The competition took place on the main lawn of the ASCC campus, with one tent set aside for the display of club inventions and another tent reserved for visiting representatives of the American Samoa Coastal Management System/Fagatele Bay and the Department of Marine and Wildlife Resources to set up information booths. ASCC students, whether club members or non-members, took the opportunity to check out both the inventions on display as well as the informative booths offering insights into American Samoa’s environment.

The inventions themselves displayed how, with a little scientific knowledge, the most basic of materials can be combined to produce energy saving devices.

The All Saints Club showcased a mini-water filtration system which can purify dirty or polluted water and make it safe for human consumption. Amazingly, this compact system fit into a large plastic soda bottle, and consisted of layers of natural purifying elements which the liquid passed through on its way from top to bottom. Much like the earth’s own purifying system, by the time the polluted water reached the bottom of the soda bottle, it could safely be consumed.

Another interesting invention came from the SGA themselves, who showed how a used light bulb could function as a small kerosene lantern. With 100% cotton material used as the “wick” of the lantern, and the bulb’s metal tip modified to allow the material to pass through, anyone can create this reliable light source should a proper lantern be unavailable. New Generation stressed that this invention can only function properly when the right materials are used, and can actually be dangerous if other components are substituted for material of 100% cotton or kerosene.

The New Generation Club entered a highly unusual cooking method which incorporated a used tire and glass window louvers. With the tire on a flat surface, If a small cooking pot is placed within its circumference and the glass louvers are positioned atop that circumference, the glass will amplify the intensity of sunlight to such a degree that the resulting heat trapped within the tire will slow-cook the contents of the cooking pot. And, while time constraints precluded the club from offering the resulting cooked food for tasting, their invention did show how expensive panels are not the only way to harness the abundant energy of the sun.

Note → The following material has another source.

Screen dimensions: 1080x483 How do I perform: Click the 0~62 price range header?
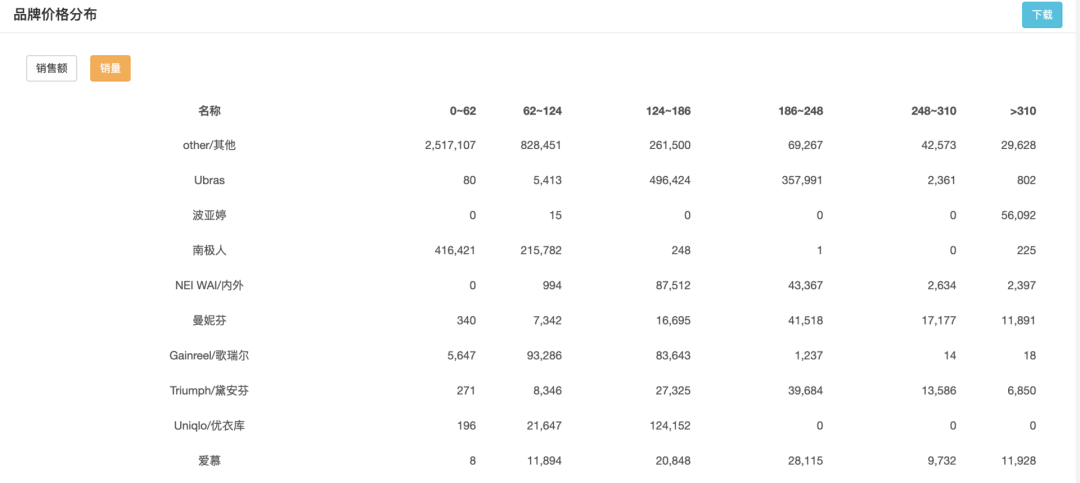[462, 111]
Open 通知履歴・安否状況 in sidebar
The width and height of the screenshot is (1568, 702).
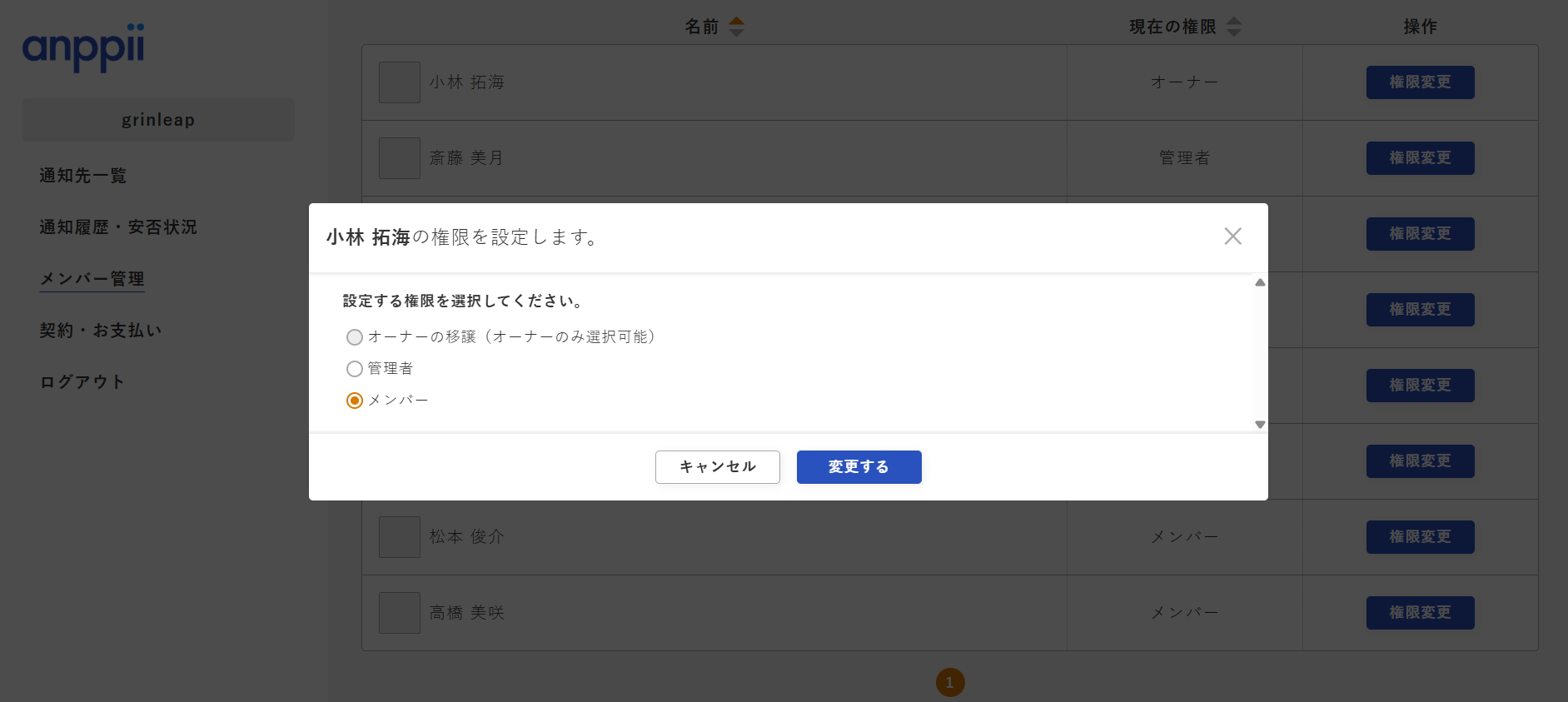click(118, 227)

A panel of four judges, including ASCC Vice President of Academic and Student Affairs Dr. Kathleen Kolhoff-Belle, took notes on each entry and assigned points based on various criteria. The tallied points of the judges led to All Saints emerging as the contest’s first place winner. SGA President Dona Maifala, who also organizes the ARRA Student Workers, thanked the participating ASCC clubs as well as his SGA colleagues for their assistance with the contest.

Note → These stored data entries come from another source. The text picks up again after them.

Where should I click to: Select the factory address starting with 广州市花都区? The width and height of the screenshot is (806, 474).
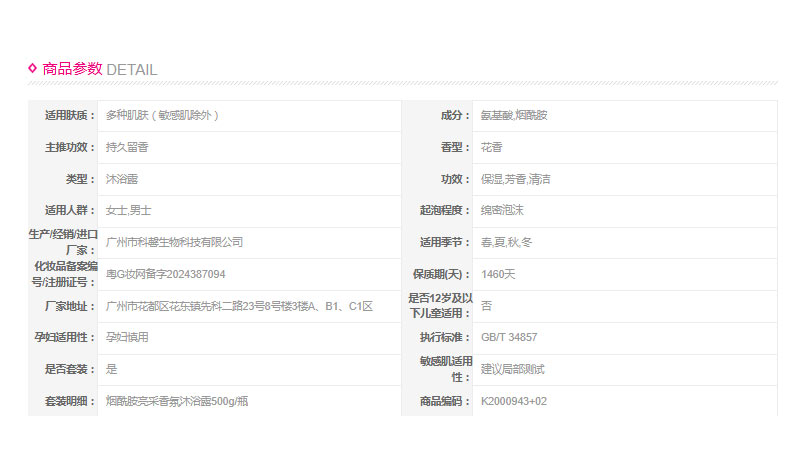239,306
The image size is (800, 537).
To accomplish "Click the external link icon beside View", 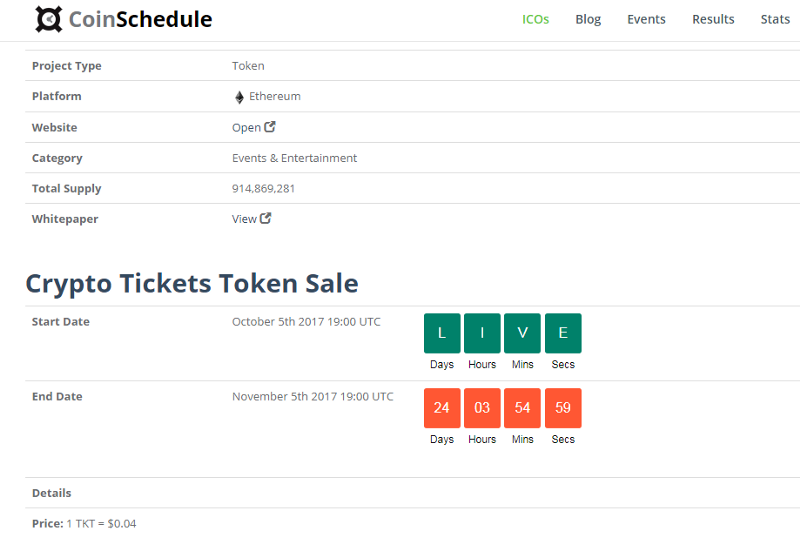I will 266,219.
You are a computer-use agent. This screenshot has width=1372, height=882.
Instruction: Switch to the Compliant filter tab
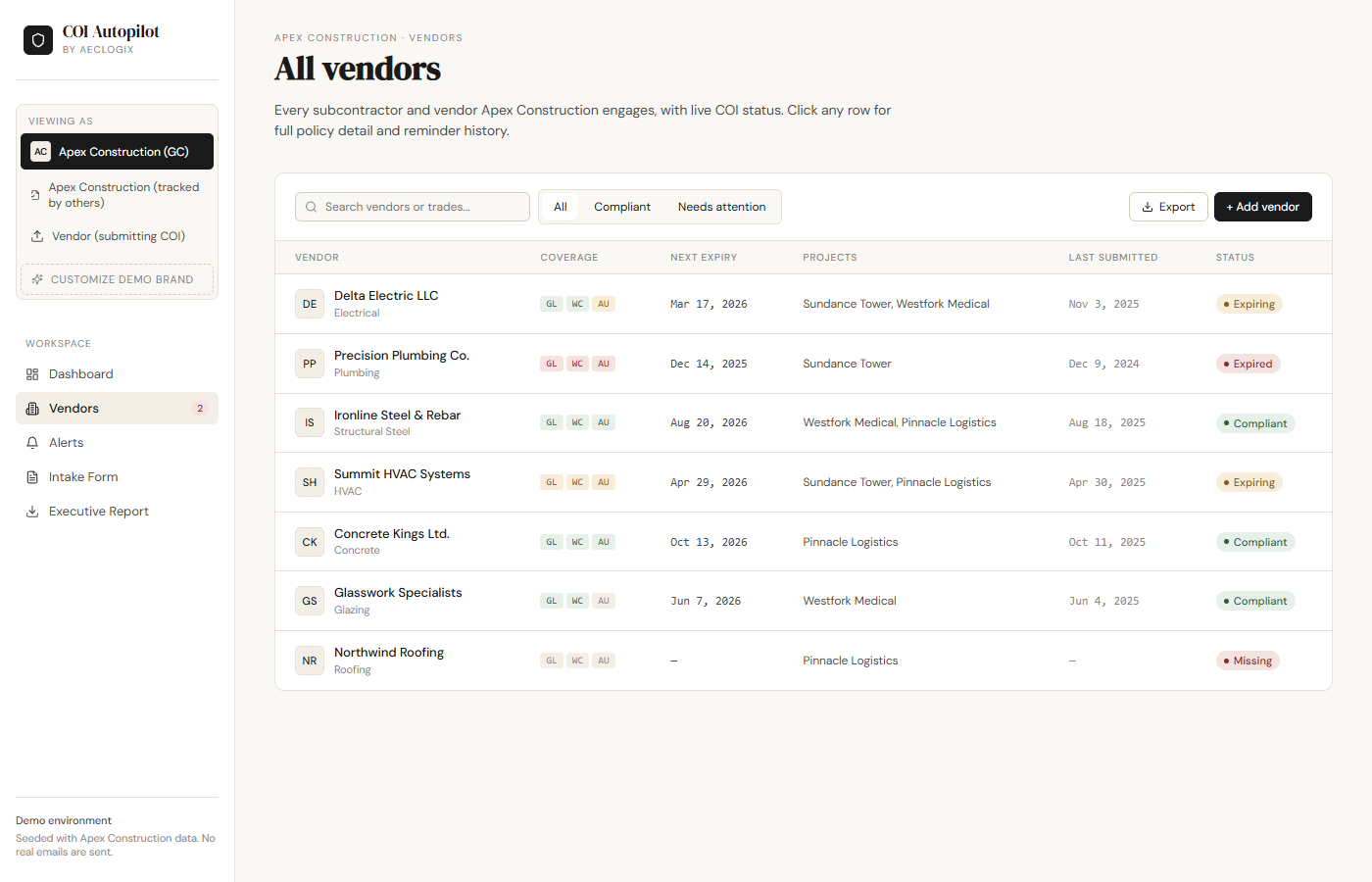(x=621, y=207)
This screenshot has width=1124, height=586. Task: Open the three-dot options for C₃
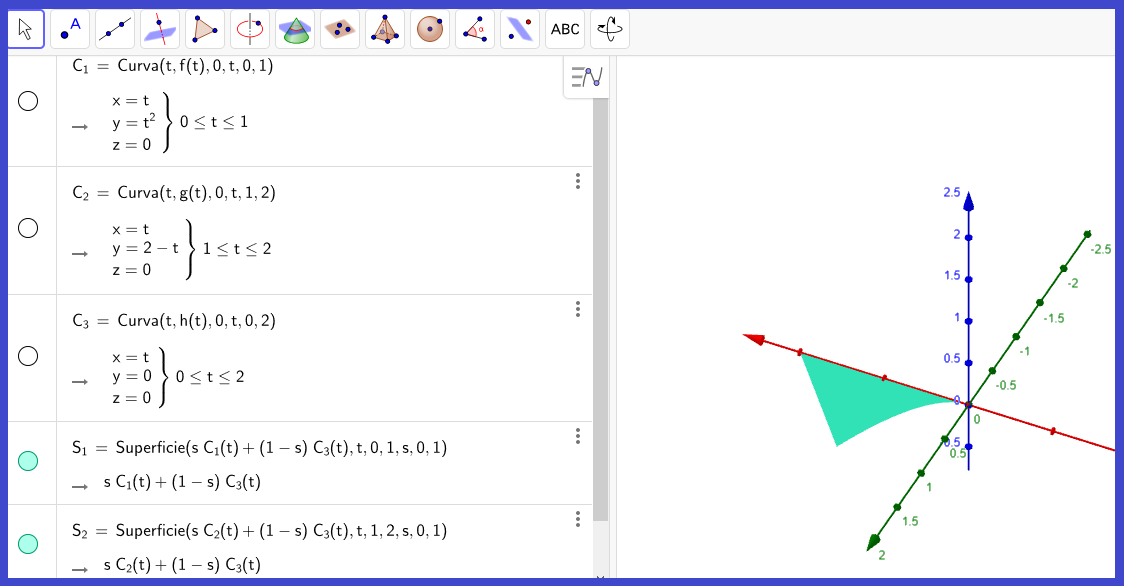click(578, 309)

For more than a year, the ARRA Student Workers at ASCC have organized a number of activities to promote saving energy, including art, song, and essay writing contests, as well as outreach activities for the local elementary and high schools.

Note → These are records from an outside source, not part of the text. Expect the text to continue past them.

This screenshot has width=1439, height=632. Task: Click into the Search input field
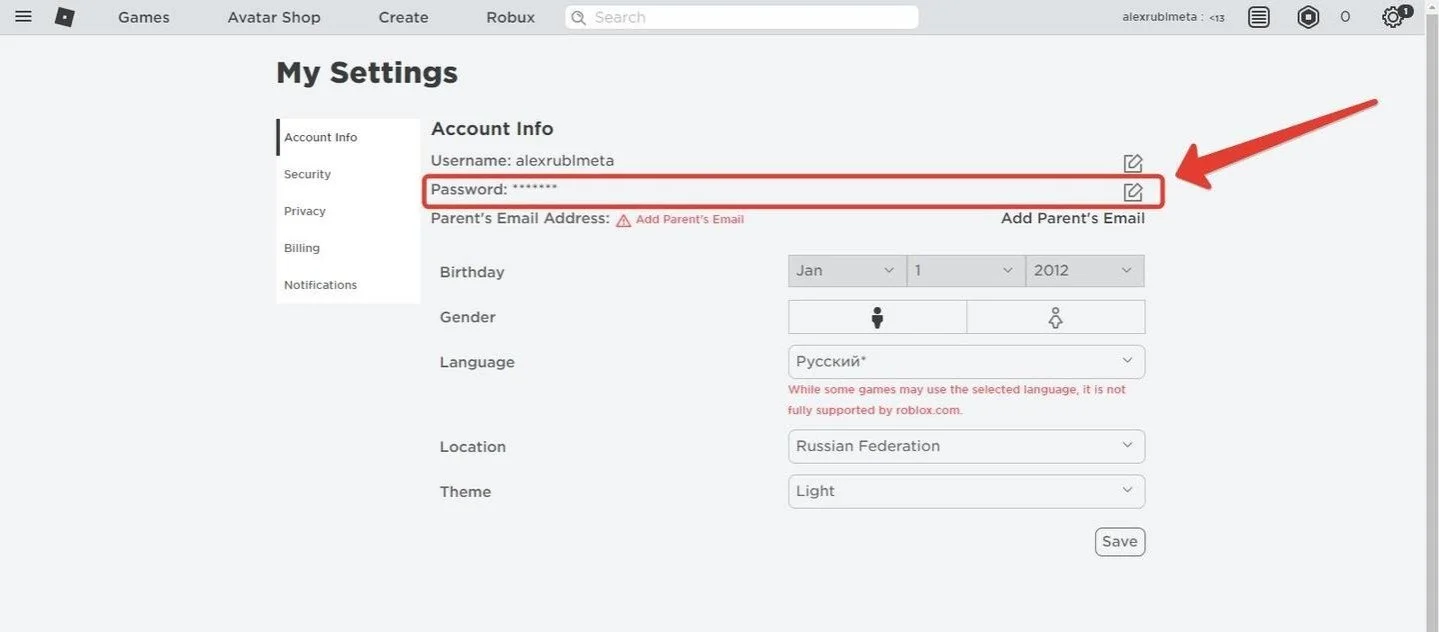[x=742, y=17]
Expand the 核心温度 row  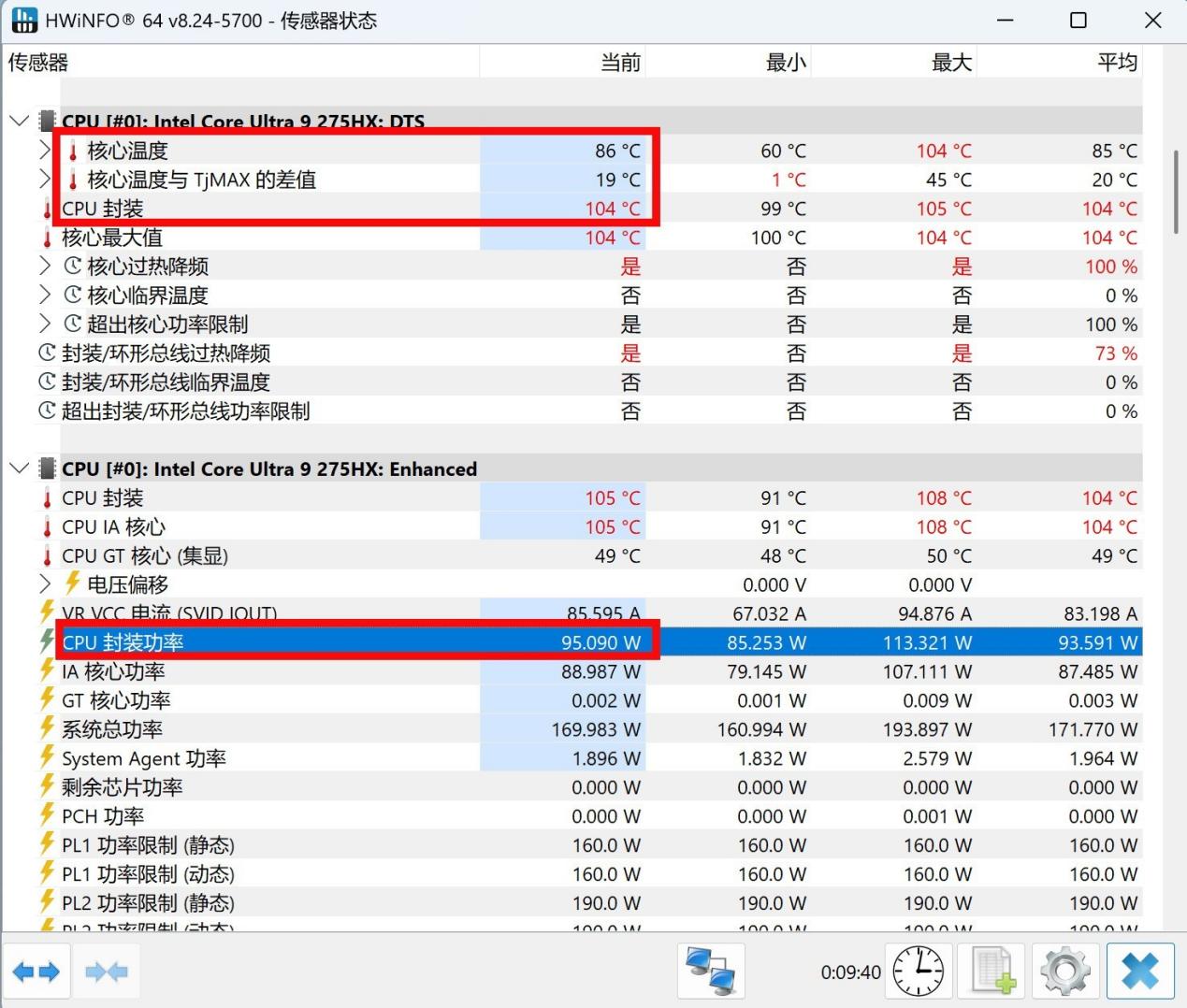[x=45, y=151]
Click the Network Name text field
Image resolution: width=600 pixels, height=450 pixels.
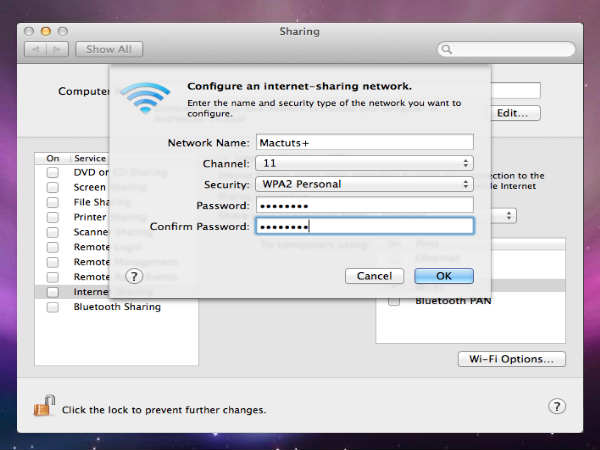click(x=363, y=142)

Dr. Kolhoff-Belle captured the spirit of the event when, during her welcoming remarks, she offered as an anecdote the dramatic highpoint from the film “Apollo 11”.

“At one point in the film, space capsule malfunctions and the engineers at NASA need to improvise to save the astronauts’ lives”, she said. “The NASA engineers have to use whatever materials the astronauts actually have on board the capsule to compensate for the mechanical failure, so they gather all these same materials on a table and have to use their wits to improvise a workable solution. I believe we should use this same talent for creativity and invention as we need to face the challenge of making the best use of our resources.”

Maifala reflected on how the Invention Contest brought the ARRA Student Workers activities for this semester to a positive conclusion.

“I am so happy that the clubs came out with unique ideas that will help conserve energy”, he said. “I believe that the contest was a great way to close the ARRA Activities this semester. I know that the Energy Program has come to an end for us workers, but we have gained a lot, and we hope that we were able to reach out to the students, and especially the community on why it is important to save energy."